The priory had apparently only a small endowment besides the demesne land. It is not mentioned in the Taxation of Pope Nicholas IV, and in the valuation of 1534 the prioress was said to have a few houses and rents in Cambridgeshire, Rutland, Northamptonshire, and tithes from the parishes of St. John, St. Peter and St. Michael. (fn. 10) The church of St. Peter, while it stood, was appropriated to the priory, as well as the chapel of St. Michael; (fn. 11) but they were both in ruins by 1534. The clear revenue was only £17 1s. 4d.
Prioresses of Hinchinbrook
Ernma, (fn. 12) died 1275.
Helen Waleys, (fn. 13) elected 1275, died 1293.
Alice de Berewyk, (fn. 14) elected 1293, died 1315.
Joan de Raundes, (fn. 15) elected 1315.
Amice de Ardern, (fn. 16) elected 1334.
Isabel de Ulleswit, (fn. 17) elected 1336.

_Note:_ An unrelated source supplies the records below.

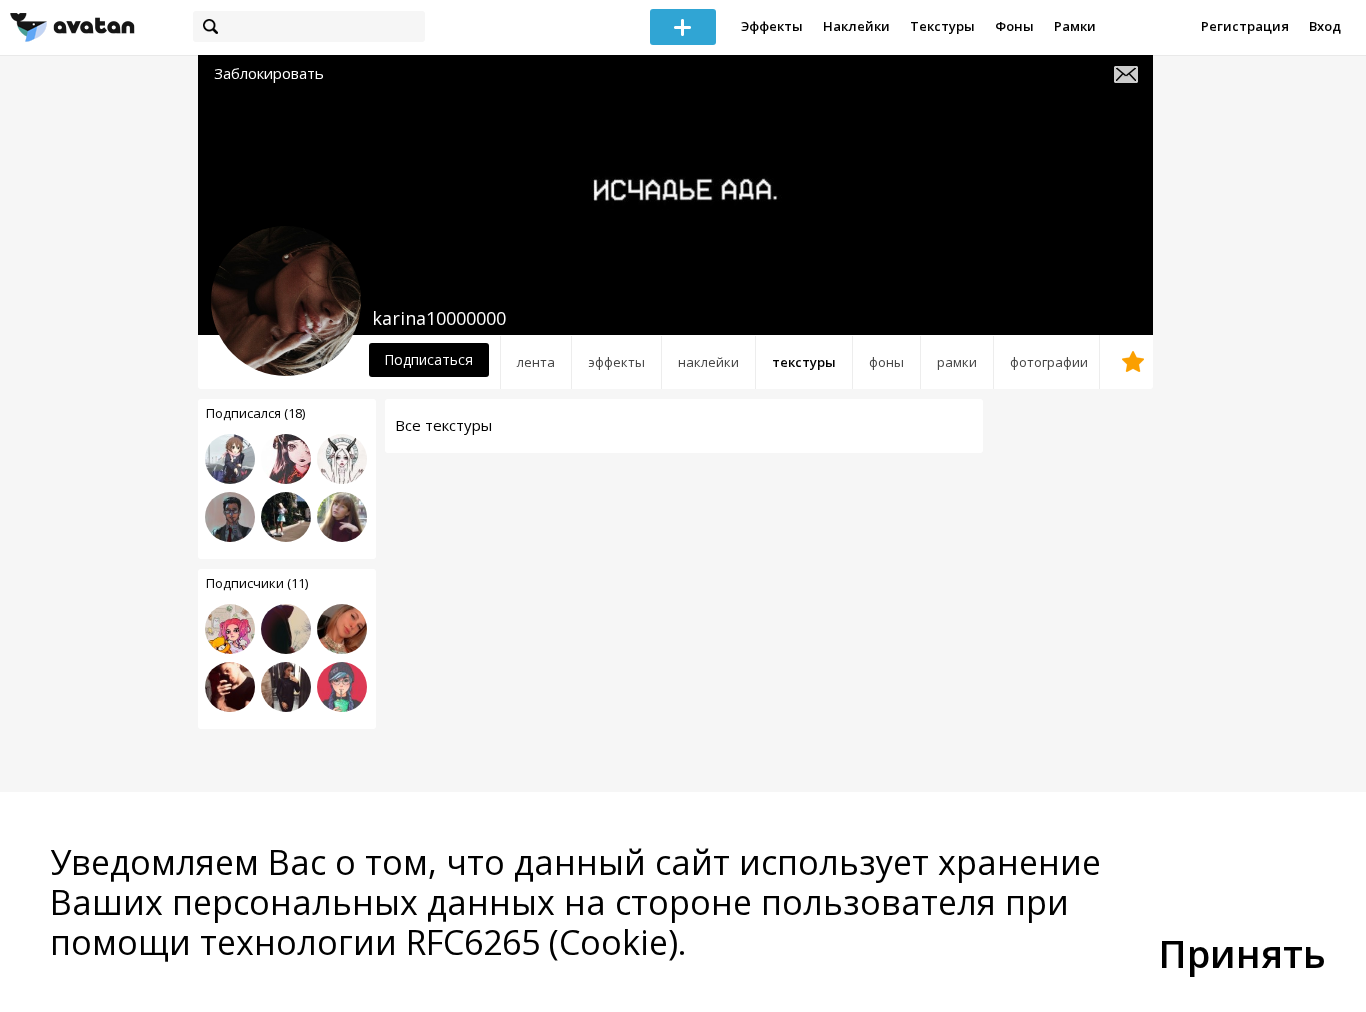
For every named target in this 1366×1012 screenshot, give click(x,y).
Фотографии (1049, 362)
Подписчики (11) (257, 583)
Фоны (1014, 26)
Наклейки (856, 26)
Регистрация (1245, 26)
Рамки (1075, 26)
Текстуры (942, 26)
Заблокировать (269, 73)
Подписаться (428, 359)
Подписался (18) (255, 413)
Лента (536, 362)
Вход (1325, 26)
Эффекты (772, 26)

Isabel de Blythe, (fn. 18) elected 1349.
Joan Tichmersh, (fn. 19) died 1392.
Catharine Multon, (fn. 20) elected 1392.
Anne Chesterford, died 1449.
Joan Porter, (fn. 21) elected 1449.
Alice Wilton, (fn. 22) last prioress, occurs 1534.
A pointed oval seal, (fn. 23) showing a figure, probably that of St. James, with a pilgrim's staff.